If light is an oscillating magnetic field, why doesn’t it induce an EMF according to lenz’s law

Question

I’m a 12th grade student and I’ve had this question for at least a year. This is lenz’s law as I know it: Change in the magnetic flux associated with a coil induces a current, which opposes the cause that is producing it.

My question is, why can’t light cause this change in magnetic flux? It has an oscillating electric and magnetic field. I’ve heard that the the oscillating electric field can oscillate electrons (it’s used in TVs or smth), so why can’t the oscillating magnetic field induce current?

I had a crazy idea that light does actually induce an EMF which opposes the cause (which is light), and this is the reason light slows down in a medium. That is, of course, till reality struck, there would be electric currents everywhere the sun is up. I decided to wait till I get to know light better but I’m really not getting close to an answer.

Answer 1

In simple terms, light is comprised of an oscillating magnetic field which induces an oscillating electric field which induces an oscillating magnetic field. That's how it propagates. This is described by Maxwell's equations in vacuum.

A form of electromagnetic radiation which induces electric currents is when radio waves strike an antenna. The currents then travel in the antenna to a receiver.

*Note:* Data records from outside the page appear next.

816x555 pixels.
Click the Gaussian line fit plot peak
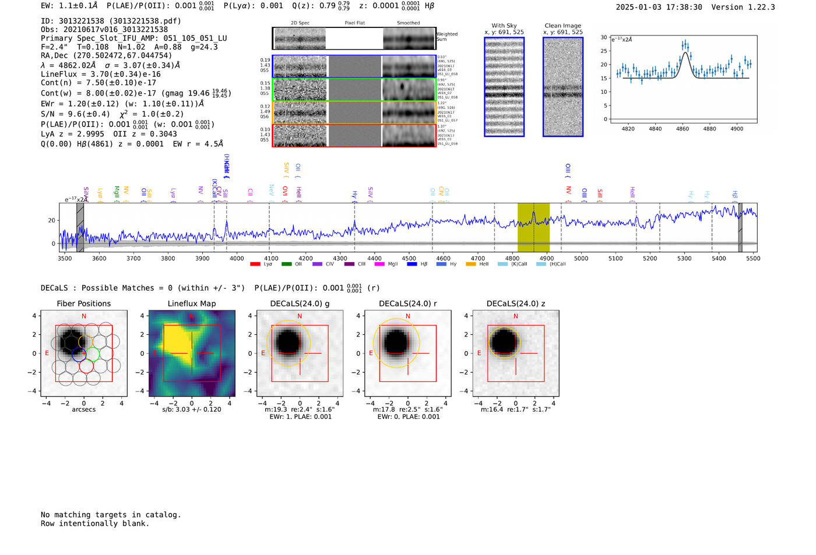pos(685,54)
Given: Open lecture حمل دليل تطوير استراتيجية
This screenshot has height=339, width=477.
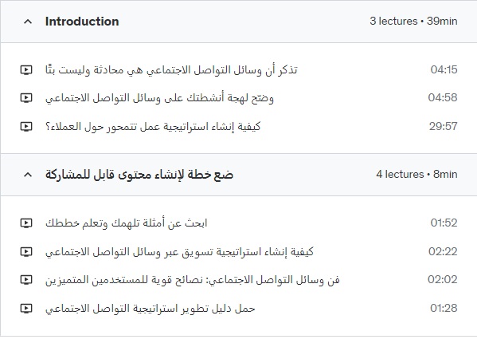Looking at the screenshot, I should [151, 309].
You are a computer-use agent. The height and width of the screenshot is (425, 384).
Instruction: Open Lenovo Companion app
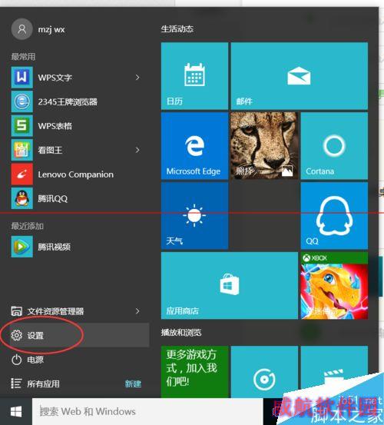pos(75,174)
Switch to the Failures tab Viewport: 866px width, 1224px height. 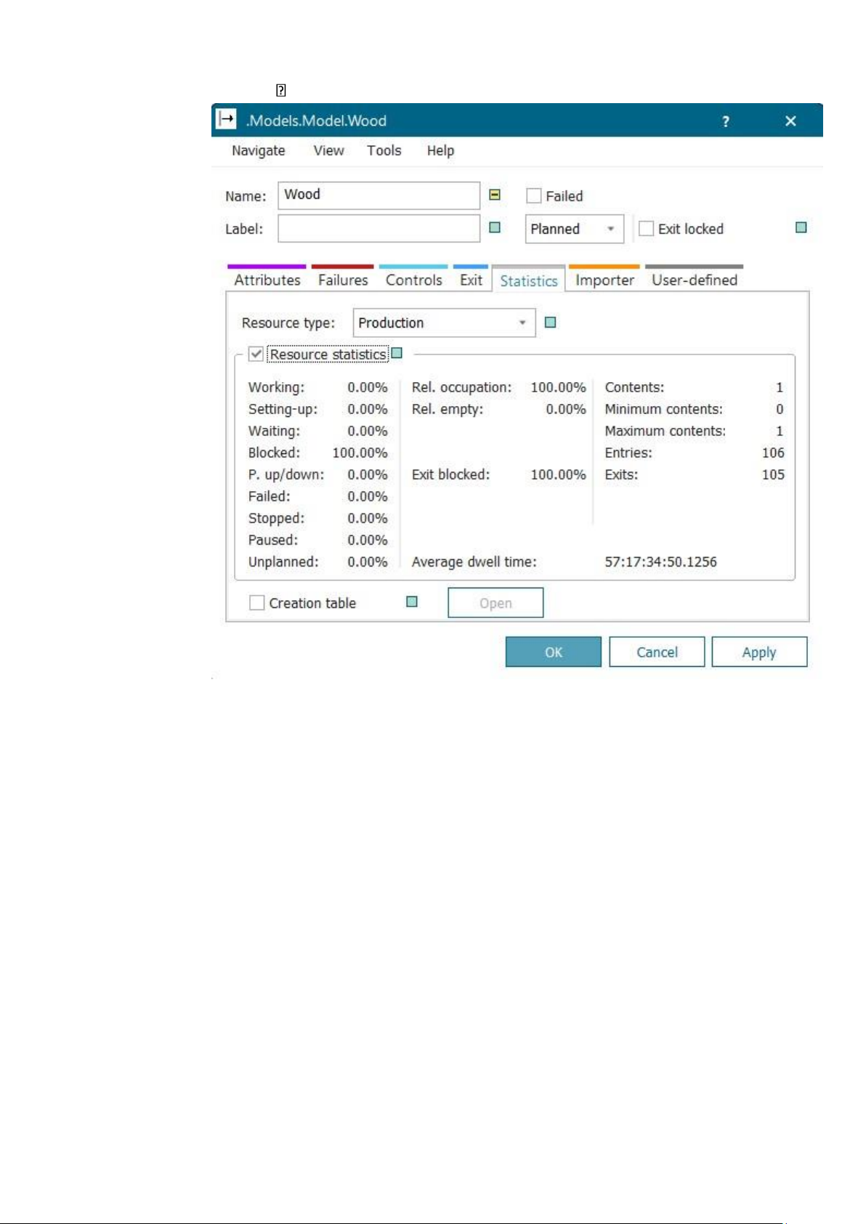343,280
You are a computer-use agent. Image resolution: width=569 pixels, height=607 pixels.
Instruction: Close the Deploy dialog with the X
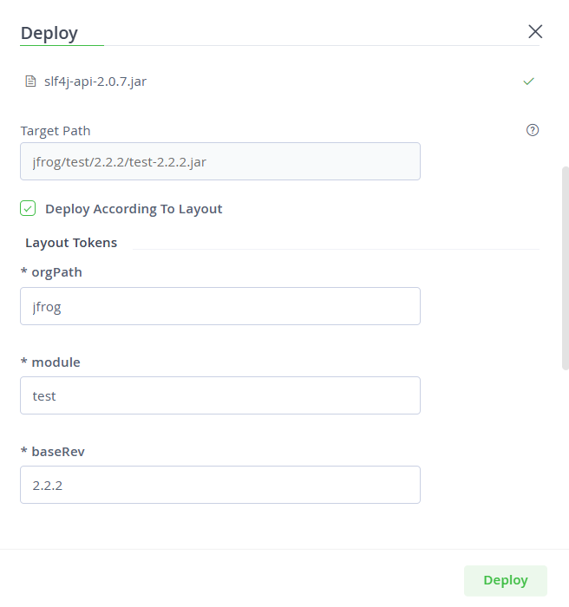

However, electric field and electric potential are different from electric currents. You can have an electric field with negligible electric currents. Electric fields cause electric currents depending on resistivity or conductivity. The common equations describing this relationship are:

$J=\sigma E$ or $E = \rho J$

In a perfect vacuum (and let's ignore high energy things like pair production), there are literally no charge carriers so no electric currents. But there is an electric field.